Portanto, ao se dizer “eu” compreende-se que não se está assumindo postura individualista,
mas afirmando um coletivo de enunciados que constituem este corpo vivo. Ao dizer que
algo é “meu”, não quero, com isso, clamar por posse ou originalidade, apenas informar
que utilizo, que incorporo, que adapto os conceitos às forças que estão me conformando.
O “meu método”, portanto, é aquele que eu aplico afetada, que me encanta e me espanta,
por meio do qual sou capaz de sentir as palavras que digito, de perceber variações na
temperatura da minha pele enquanto o vivo, é aquele que está entrelaçado a “mim”. Para
não ser mais eu, nem você, mas outro.
1 Escreviver
A arte da desinvenção
a arte da desinvenção
não tem compasso
remédio
nem medida
é a arte de tornar-se
vivo pelo espanto
via do equívoco
que faz do acaso
um avesso
é a arte de escutar
as dissonâncias
de aumentar o som
das estridências
que arranham
as grades das partituras (Ferreira, 2017, p. 35).
A cartografia trata de escolhas políticas de quais linhas se deseja seguir,
quais se deseja criar, e com quais objetivos.

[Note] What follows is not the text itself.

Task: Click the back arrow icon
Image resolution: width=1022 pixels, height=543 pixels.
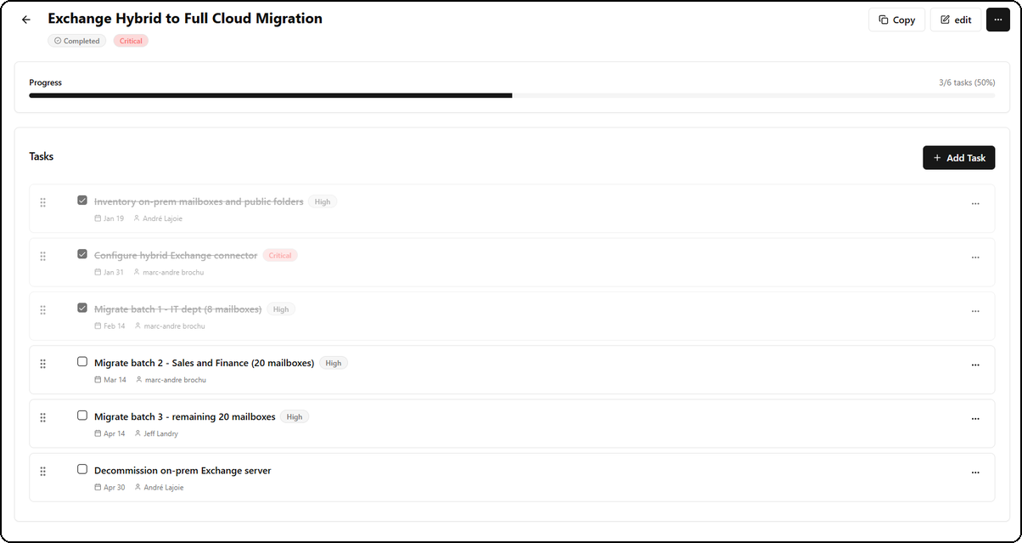Action: [x=26, y=20]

Conforme Marcia Moraes
(2010), a ação se dá no sentido de acompanhar os problemas que agitam as
linhas. Nesta análise a proposta de Moraes é PesquisarCOM, acompanhar
acompanhada, ou seja, aberta para a instabilidade que se dá no encontro
com o outro.
Um adolescente havia dito que achava que o que eu faria com o
texto final seria apenas empilhar os papéis ou tacar fogo. Outros o
criticaram pelo comentário. Respondi que era bom que ele tivesse
dito, que ao menos ele falou o que pensava. Outro então respondeu
que pensava o mesmo. Para quê serviria tudo aquilo? Falei do
meu interesse. Falei que eu gostaria que outras pessoas lessem,
que eu queria mudar as coisas. Que eu queria que as pessoas se
ouvissem mais, que participassem mais, que o DEGASE fizesse
um trabalho pros jovens a partir do que os jovens dizem e precisam.
Na medida em que eu ia falando ia também me emocionando.
Não tive medo de me emocionar, deixei que acontecesse, falei
sobre isso. Um adolescente (ainda não consigo decorar os nomes)
respondeu que viu a mudança na minha voz. Eles se calaram e me
ouviram, afetou-os de alguma forma. E olha que foi difícil vê-los
todos calados. Acredito que a atenção deles era maior tanto era
maior a emoção com que falávamos. MOÇÃO, MOVER. Fala
com emoção move. (Diário de campo da Yasmim, 2018).